Theodoros Spyridopoulos

A game theoretic defence framework against DoS/DDoS cyber attacks

Game-theoretic approaches have been previously employed in the research area of network security in order to explore the interaction between an attacker and a defender during a Distributed Denial of Service (DDoS) attack scenario. Existing literature investigates payoffs and optimal strategies for both parties, in order to provide the defender with an optimal defence strategy. In this paper, we model a DDoS attack as a one-shot, non-cooperative, zero-sum game. We extend previous work by incorporating in our model a richer set of options available to the attacker compared to what has been previously achieved. We investigate multiple permutations in terms of the cost to perform an attack, the number of attacking nodes, malicious traffic probability distributions and their parameters. We analytically demonstrate that there exists a single optimal strategy available to the defender. By adopting it, the defender sets an upper boundary to attacker payoff, which can only be achieved if the attacker is a rational player. For all other attack strategies (those adopted by irrational attackers), attacker payoff will be lower than this boundary. We preliminary validate this model via simulations with the ns2 network simulator. The simulated environment replicates the analytical models parameters and the results confirm our models accuracy.
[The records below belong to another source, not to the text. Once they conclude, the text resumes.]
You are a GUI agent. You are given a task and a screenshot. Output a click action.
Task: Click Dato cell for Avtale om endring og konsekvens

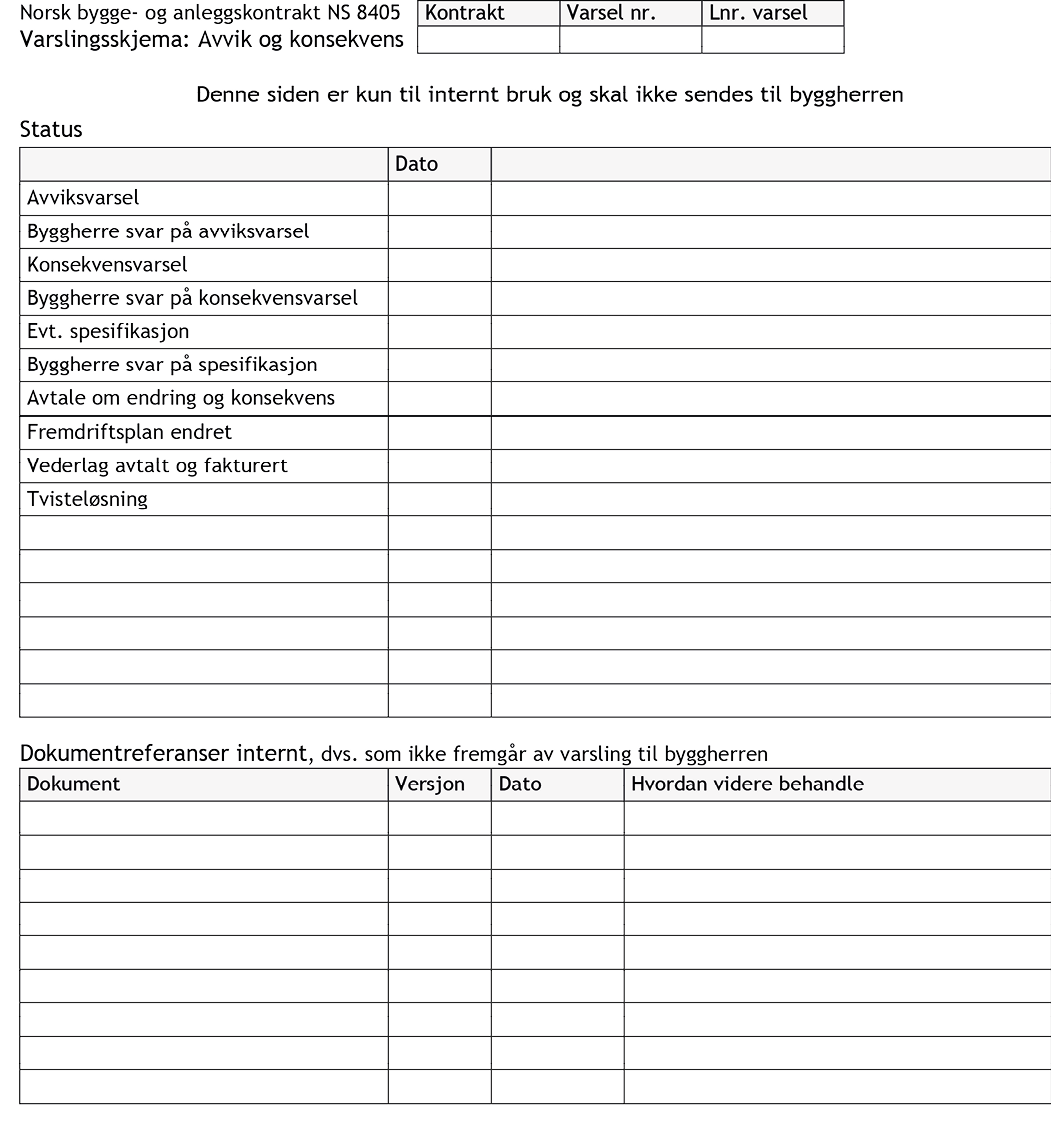pos(439,398)
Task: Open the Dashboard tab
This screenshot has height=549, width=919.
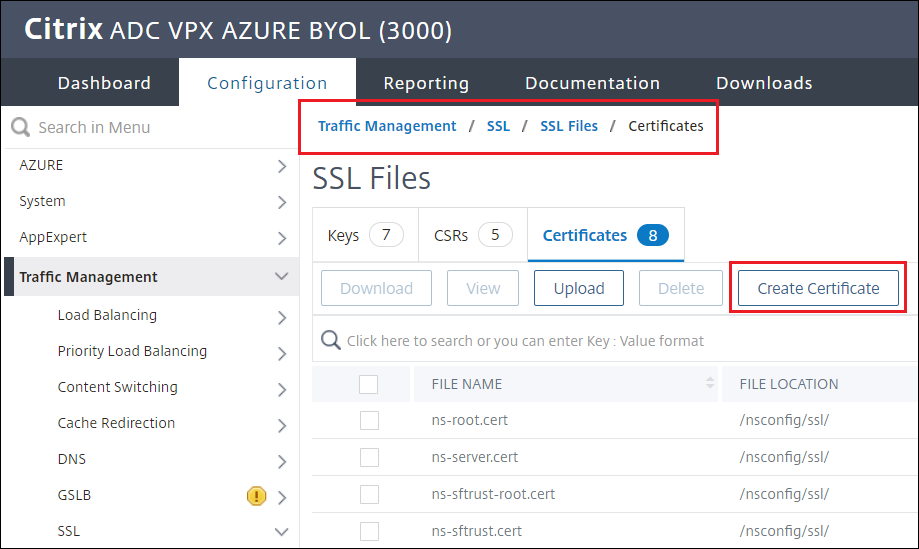Action: [104, 83]
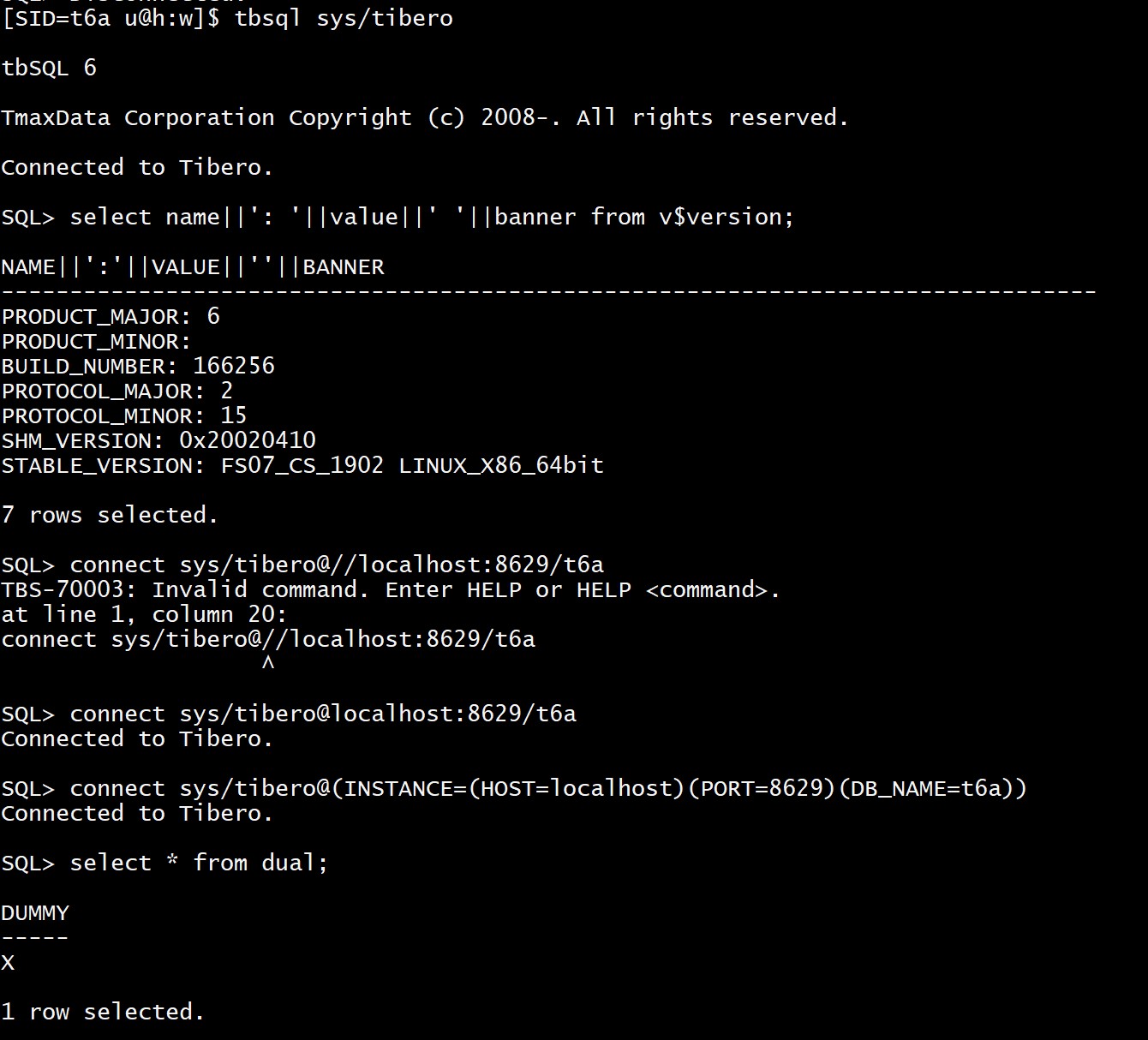Viewport: 1148px width, 1040px height.
Task: Click the TBS-70003 Invalid command error
Action: [391, 589]
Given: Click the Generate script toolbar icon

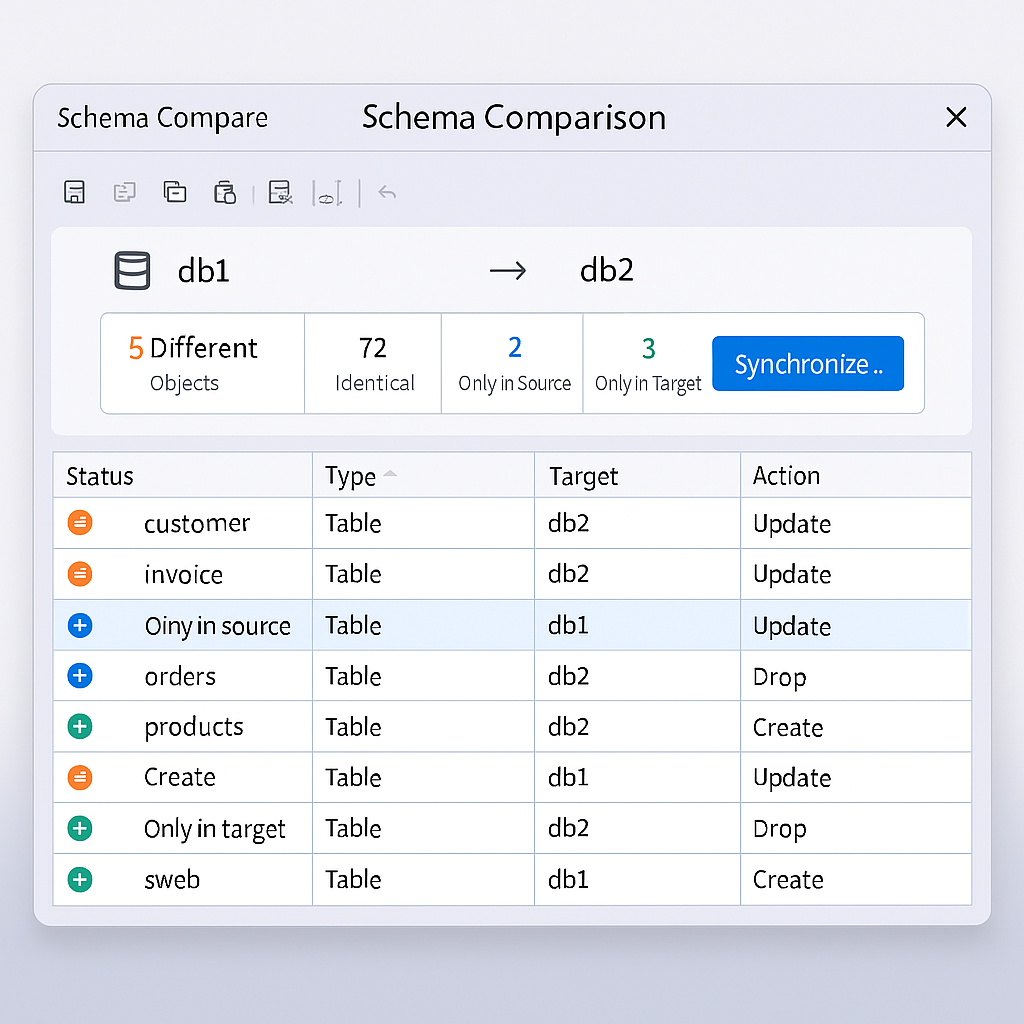Looking at the screenshot, I should click(x=280, y=192).
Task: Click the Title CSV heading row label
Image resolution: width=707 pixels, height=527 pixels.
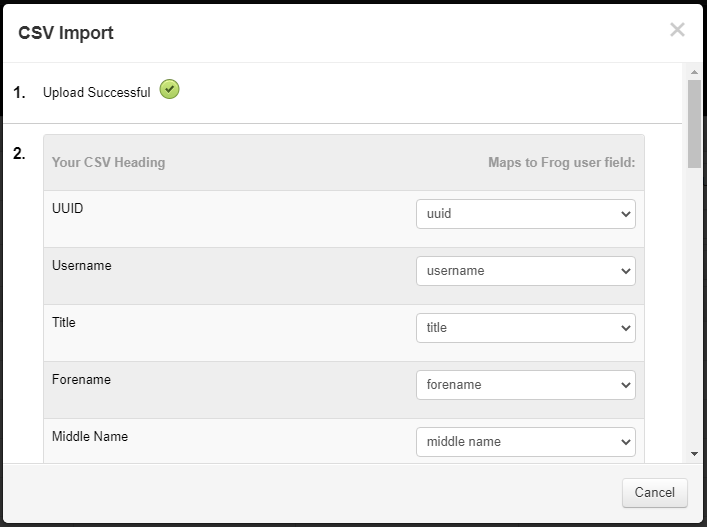Action: point(64,322)
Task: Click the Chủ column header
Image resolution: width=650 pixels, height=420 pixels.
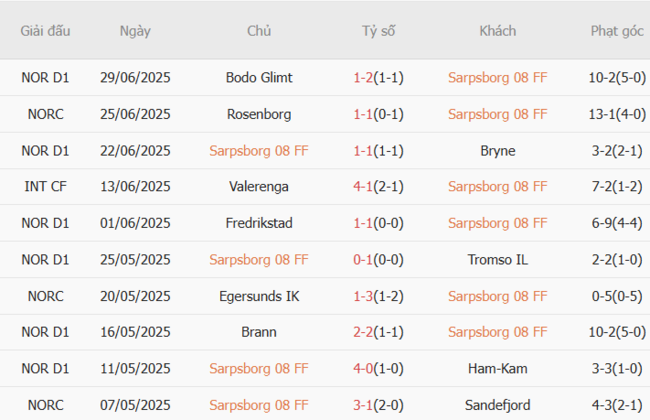Action: 259,31
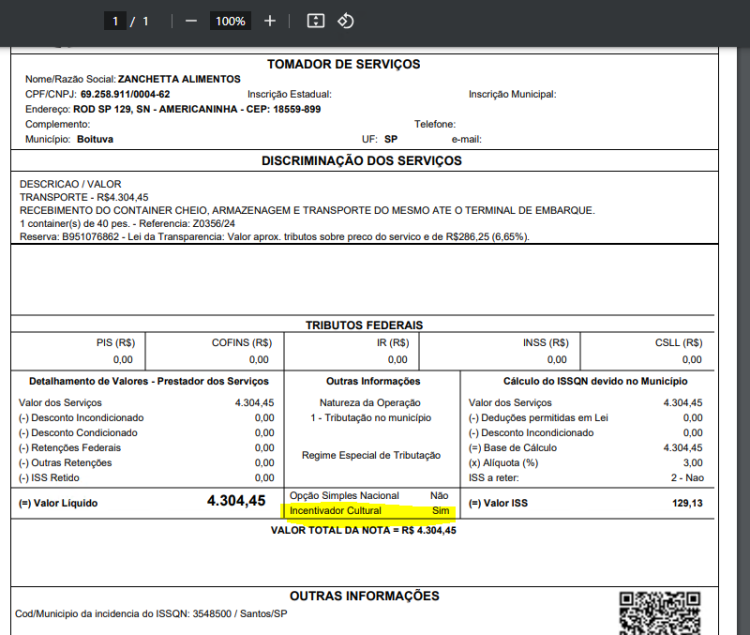Click the OUTRAS INFORMAÇÕES bottom heading
Image resolution: width=750 pixels, height=635 pixels.
point(364,596)
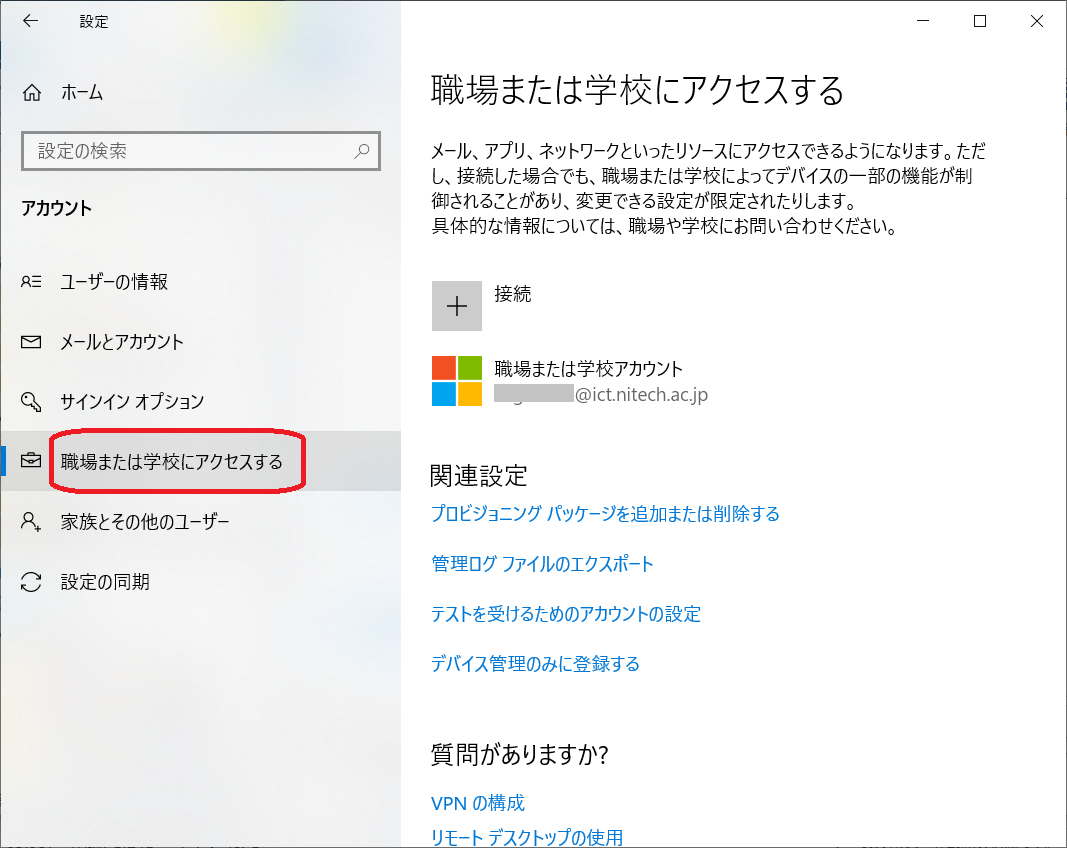The image size is (1067, 848).
Task: Open リモート デスクトップの使用
Action: [x=527, y=837]
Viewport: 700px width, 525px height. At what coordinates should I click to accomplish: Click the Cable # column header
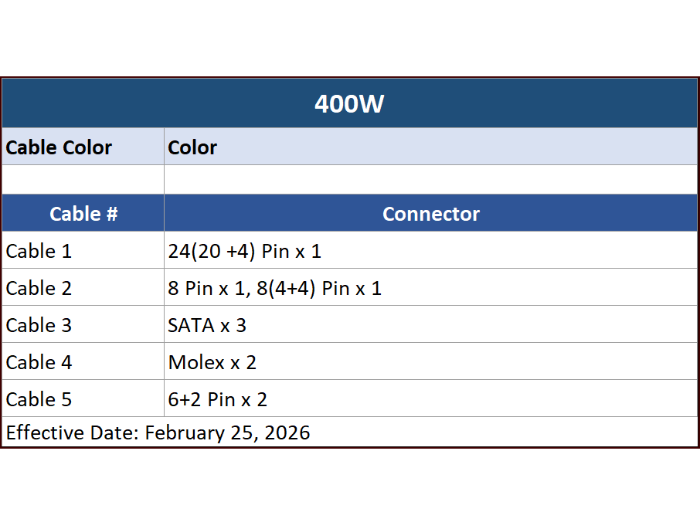pyautogui.click(x=83, y=214)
Application of a Game Theoretic Approach in Smart Sensor Data Trustworthiness Problems

In this work we present an Intrusion Detection (ID) and an Intrusion Prevention (IP) model for Wireless Sensor Networks (WSNs). The attacker’s goal is to compromise the deployment by causing nodes to report faulty sensory information. The defender, who is the WSN’s operator, aims to detect the presence of faulty sensor measurements (ID) and to subsequently recover compromised nodes (IP). In order to address the conflicting interests involved, we adopt a Game Theoretic approach that takes into consideration the strategies of both players and we attempt to identify the presence of Nash Equilibria in the two games. The results are then verified in two simulation contexts: Firstly, we evaluate the model in a middleware-based WSN which uses clustering over a bespoke network stack. Subsequently, we test the model in a simulated IPv6-based sensor deployment. According to the findings, the results of both simulation models confirm the results of the theoretic one.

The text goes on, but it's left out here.